Cada descubrimiento de una película de Ophüls, me hace amar más su obra

La representación del amor según Max Ophüls (I). Yoshiwara (Yoshiwara, 1937)

Yoshiwara

Yoshiwara es un barrio de geishas, tras sus muros se esconde el placer. Ahí van a parar los marineros que bajan de sus barcos. Así ocurre con un barco ruso, bajan varios hombres y, entre ellos, el teniente Serge Polenoff (Pierre Richard-Willm), encargado de que los demás no cometan ningún exceso y vuelvan a su hora al barco. Yoshiwara es una tragedia de finales de siglo XIX. Una historia de amor desgarrada. Un triángulo de amor que acaba con el peor de los destinos. Serge no busca el amor y lo encuentra. Lo encuentra en una triste y bella geisha, Kohana (Michiko Tanaka), justo en la noche que tiene que ejercer por primera vez como tal, pues no ha tenido más remedio que tomar ese camino. Los dos sin esperarlo se unen en una historia de amor trágica, pero con un momento de ilusión.

Serge y Kohana fantasean sobre su futuro en Rusia.
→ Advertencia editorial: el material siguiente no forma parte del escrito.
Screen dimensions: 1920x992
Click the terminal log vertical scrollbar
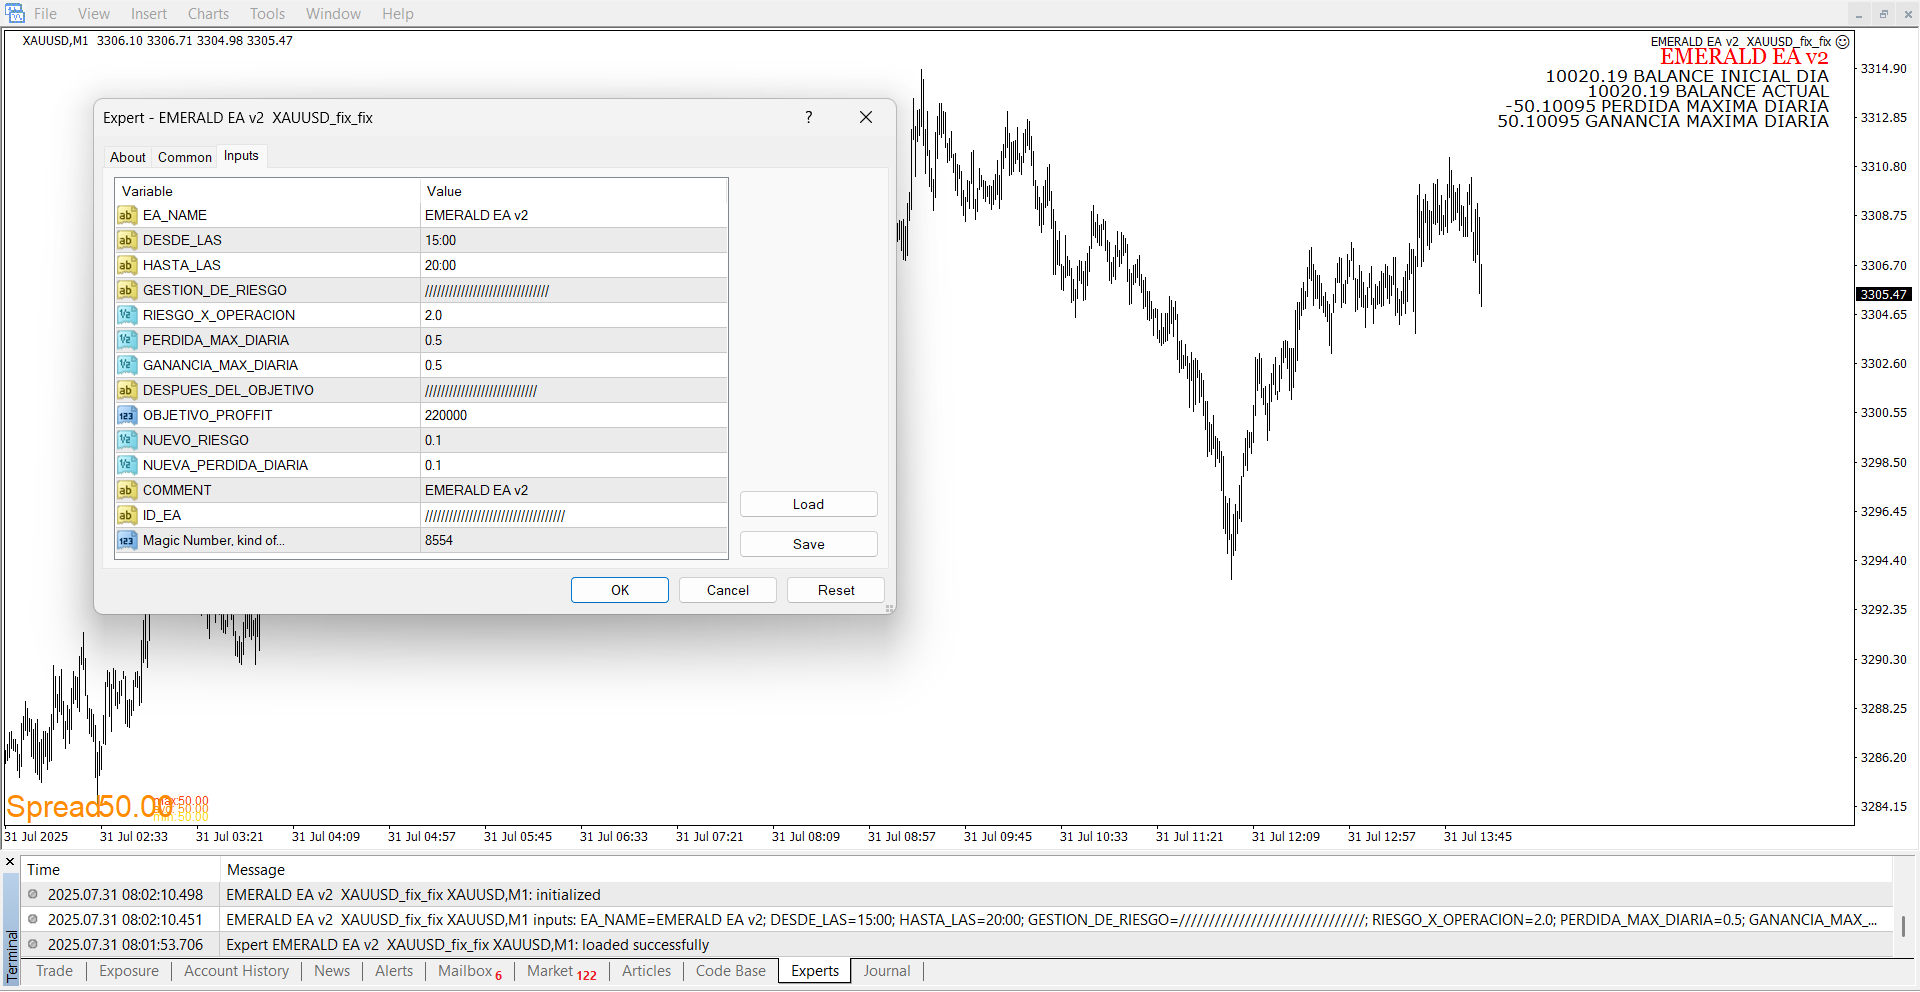(x=1903, y=925)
Él le da a ella un vestido de fiesta. Y se miran felices frente un espejo. A partir de ahí empiezan a imaginar una noche en la ópera, un paseo en trineo… Es la felicidad más absoluta en el interior de una habitación en Japón. Max Ophüls representa en la imaginación de los amantes ese día futuro que nunca llegará y lo convierte en el más hermoso de los días. Ya solo por esa secuencia merece la pena el visionado de Yoshiwara.